Similar to the first phase of the study, in addition to a symptom diary (provided to research
subjects on the 3th vaccine doses), all patients and controls were instructed to contact the
researchers by email, WhatsApp, and telephone in case of adverse effects or symptoms of
COVID. In cases of suspected COVID, RT-PCR and genotyping are being performed.

In an exploratory substudy nested within this phase 4 trial, a subsample composed by
AS/psoriatic arthritis (n=60) will be randomly assigned to receive exercise or nothing 1 hour
before vaccination, under the working hypothesis that exercise may boost immune responses to
the vaccine, wich would benefit immunocompromised patients. The exercise session will be
conducted by experienced exercise physiologists and will comprise a brief specific warm-up
and 3 unilateral resistance exercises (lateral raise, biceps curl and overhead extension) in
the left arm (the same arm used for vaccination). The exercises will be performed using
dumbbells, with eccentric and concentric contractions (4 sets of 8-12 repetition maximum).
Interval between exercises and sets will be 30 seconds. The total duration of the exercise
session will be approximately 20 minutes. Thirty minutes after the end of the exercise
session, patients will receive the vaccine in the same arm (i.e., left arm). Immediately, 24h
and 48h after the exercise session, local pain (muscle soreness) in the exercised arm will be
assessed by visual analogue scale (0 [no pain] to 100 [worst possible pain]).
Exercise-induced edema will be determined by circumference measures of the biceps.
Participants will also report self-perceived exertion after exercise using the Borg scale.
Blood sample to assess immunogenicity (primary outcome) will follow the same schedule
proposed in the phase 4 trial. Control group will receive no intervention and will follow the
vaccination scheme adopted in the phase 4 trial.

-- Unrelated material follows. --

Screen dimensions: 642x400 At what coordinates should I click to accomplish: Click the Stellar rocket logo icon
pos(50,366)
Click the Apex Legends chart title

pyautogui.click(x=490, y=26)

Amendment to the extension phase of the project

Rationale: There are clinical trials comparing homologous vaccine scheme (two first doses)
against COVID-19 versus heterologous immunization suggesting that the latter was well
tolerated and improved immunogenicity healthy individuals (Hillus et al., 2021). In animal
models, there is evidence that application of a third vaccine dose (booster) with an mRNA
vaccine after two vaccine doses of inactivated against COVID-19 induce a relatively higher
level of neutralizing antibodies and T cell response (Zhang et al., 2021). Thus, we will
include the following extension analyses in this project:

1. For patients and controls without humoral response (anti-SARS-CoV-2 S1/S2 IgG and/or
neutralizing antibodies) after the 3rd dose of CoronaVac vaccine, a booster dose with
the available heterologous vaccine will be given as per the Plan National Vaccination of
COVID-19 in ARD patients.

2. A new serology analysis will be performed (anti-SARS-CoV-2 S1/S2 IgG and neutralizing
antibodies) 4-8 weeks after the heterologous vaccine booster. Immunogenicity will be
assessed through seroconversion rates of total IgG antibodies against S1 and S2 antigens
and neutralizing antibodies.

3. In addition, the participants will be instructed to write down in a diary standardized
changes that occur and to contact investigators by e-mail or WhatsApp.

4. The updated recommendations of the American College of Rheumatology (ACR) regarding to
the use of immunosuppressive medications during the vaccination period will be followed
(https://www.rheumatology.org/Portals/0/Files/COVID-19-Vaccine-Clinical-…
icDiseasesSummary.pdf).

This amendment to the extension phase of the project was approved by the National Research
Ethics Committee (Comissão Nacional de Ética em Pesquisa) (5.014.175). Only participants
(patients/controls) who agree to participate in this amendment to extension phase of the
study will be included according to the signed updated informed consent form.